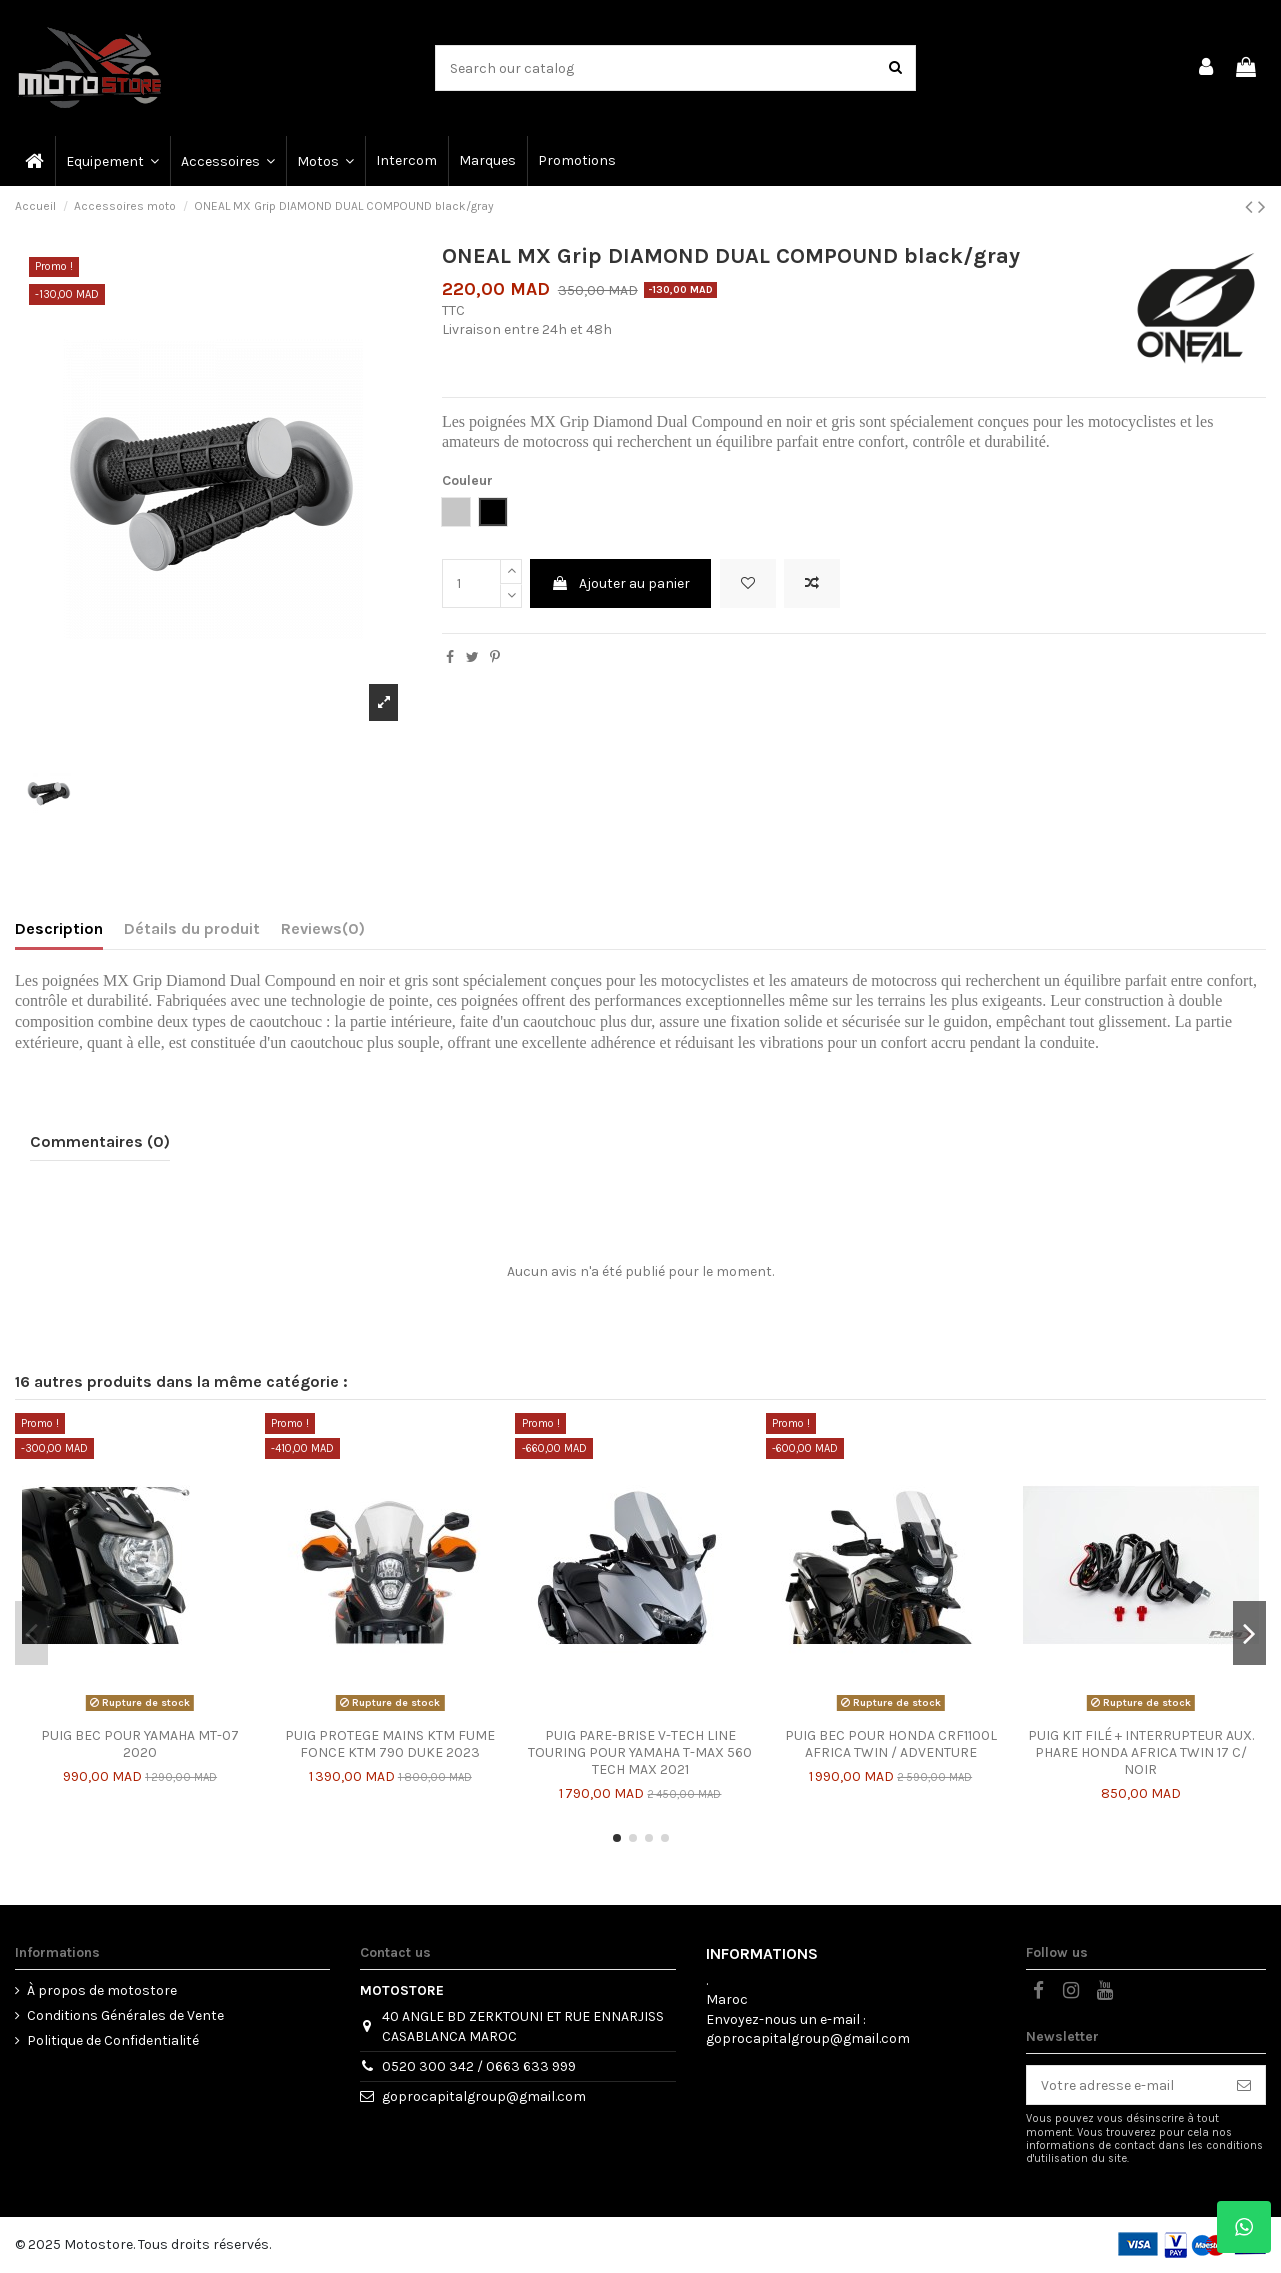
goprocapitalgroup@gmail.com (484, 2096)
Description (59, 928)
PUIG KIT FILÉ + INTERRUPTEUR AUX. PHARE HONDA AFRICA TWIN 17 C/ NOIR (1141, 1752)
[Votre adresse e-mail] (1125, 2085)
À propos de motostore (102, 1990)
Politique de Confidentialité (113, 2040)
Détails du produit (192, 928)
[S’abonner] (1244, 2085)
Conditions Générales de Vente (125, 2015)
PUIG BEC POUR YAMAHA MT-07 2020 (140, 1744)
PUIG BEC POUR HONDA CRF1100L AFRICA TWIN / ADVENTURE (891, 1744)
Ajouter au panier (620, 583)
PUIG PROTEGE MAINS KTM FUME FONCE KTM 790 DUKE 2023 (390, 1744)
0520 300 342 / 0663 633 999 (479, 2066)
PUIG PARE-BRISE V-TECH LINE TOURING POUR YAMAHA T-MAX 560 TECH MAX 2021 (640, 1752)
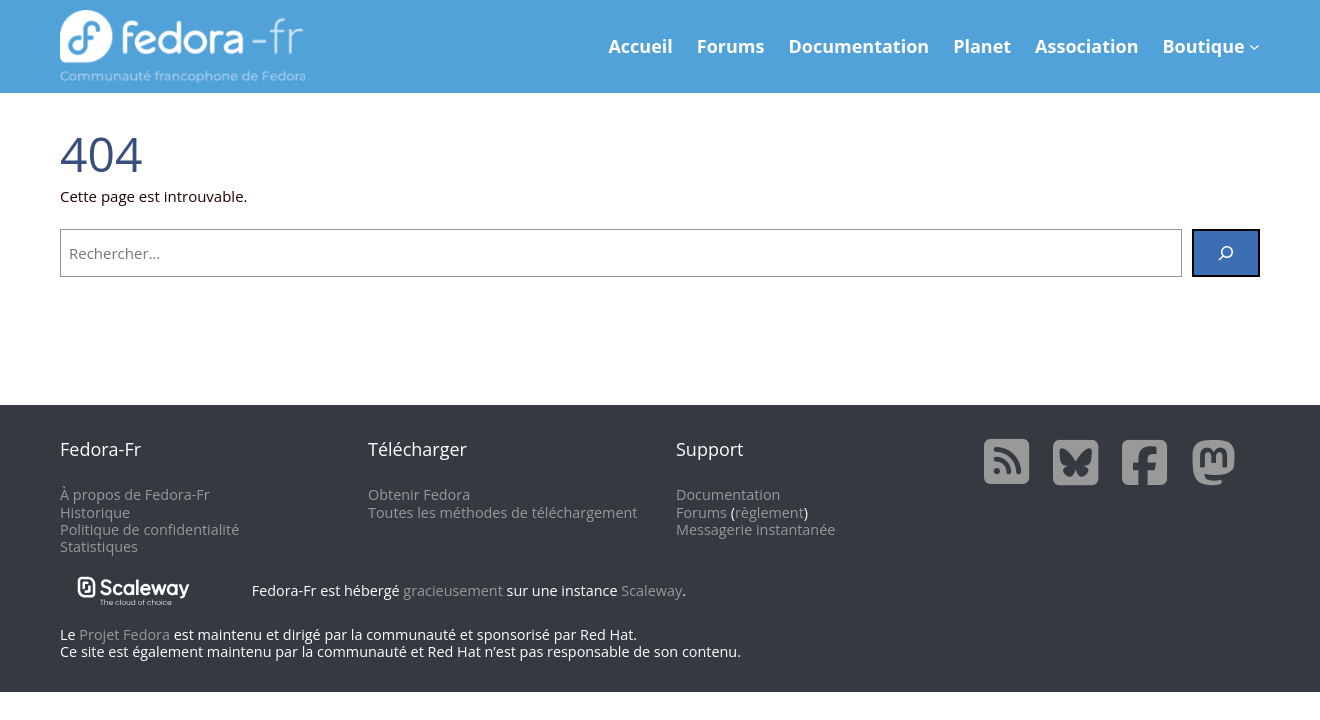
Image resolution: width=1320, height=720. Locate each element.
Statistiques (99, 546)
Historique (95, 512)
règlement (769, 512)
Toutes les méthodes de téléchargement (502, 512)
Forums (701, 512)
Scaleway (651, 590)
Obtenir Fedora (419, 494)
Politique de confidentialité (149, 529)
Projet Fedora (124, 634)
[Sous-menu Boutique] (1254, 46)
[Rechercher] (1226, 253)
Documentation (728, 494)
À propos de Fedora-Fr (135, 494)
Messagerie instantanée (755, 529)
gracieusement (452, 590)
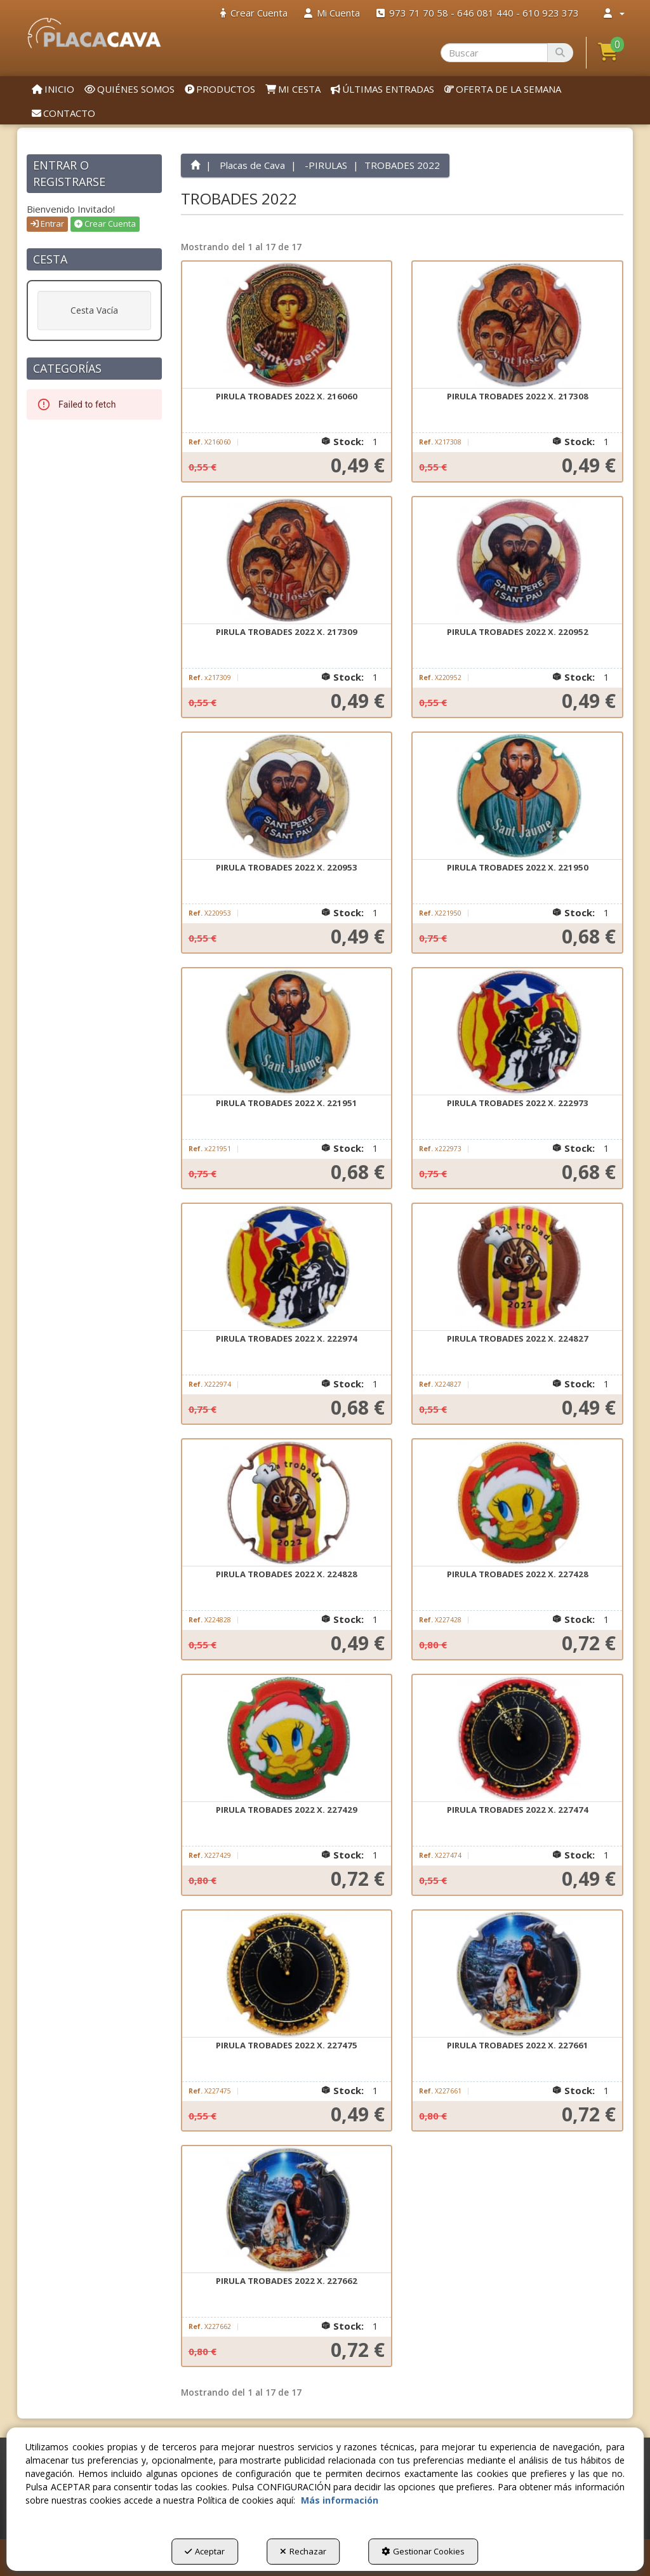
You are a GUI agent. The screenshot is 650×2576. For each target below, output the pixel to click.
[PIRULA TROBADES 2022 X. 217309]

########################################

Gib den Abschnitt vom Anfang der Einträge bis einschließlich der Zeile mit „règlement (769, 512)“ als nummerierte Liste ohne Leerzeilen aus. Lass die Bilder dabei weg.

_Ausgabe folgt_
1. goprocapitalgroup@gmail.com (484, 2096)
2. Description (59, 928)
3. PUIG KIT FILÉ + INTERRUPTEUR AUX. PHARE HONDA AFRICA TWIN 17 C/ NOIR (1141, 1752)
4. [Votre adresse e-mail] (1125, 2085)
5. À propos de motostore (102, 1990)
6. Politique de Confidentialité (113, 2040)
7. Détails du produit (192, 928)
8. [S’abonner] (1244, 2085)
9. Conditions Générales de Vente (125, 2015)
10. PUIG BEC POUR YAMAHA MT-07 2020 (140, 1744)
11. PUIG BEC POUR HONDA CRF1100L AFRICA TWIN / ADVENTURE (891, 1744)
12. Ajouter au panier (620, 583)
13. PUIG PROTEGE MAINS KTM FUME FONCE KTM 790 DUKE 2023 (390, 1744)
14. 0520 300 342 / 0663 633 999 (479, 2066)
15. PUIG PARE-BRISE V-TECH LINE TOURING POUR YAMAHA T-MAX 560 TECH MAX 2021 (640, 1752)
16. Image resolution: width=1320, height=720. Locate each element.
17. Statistiques (99, 546)
18. Historique (95, 512)
19. règlement (769, 512)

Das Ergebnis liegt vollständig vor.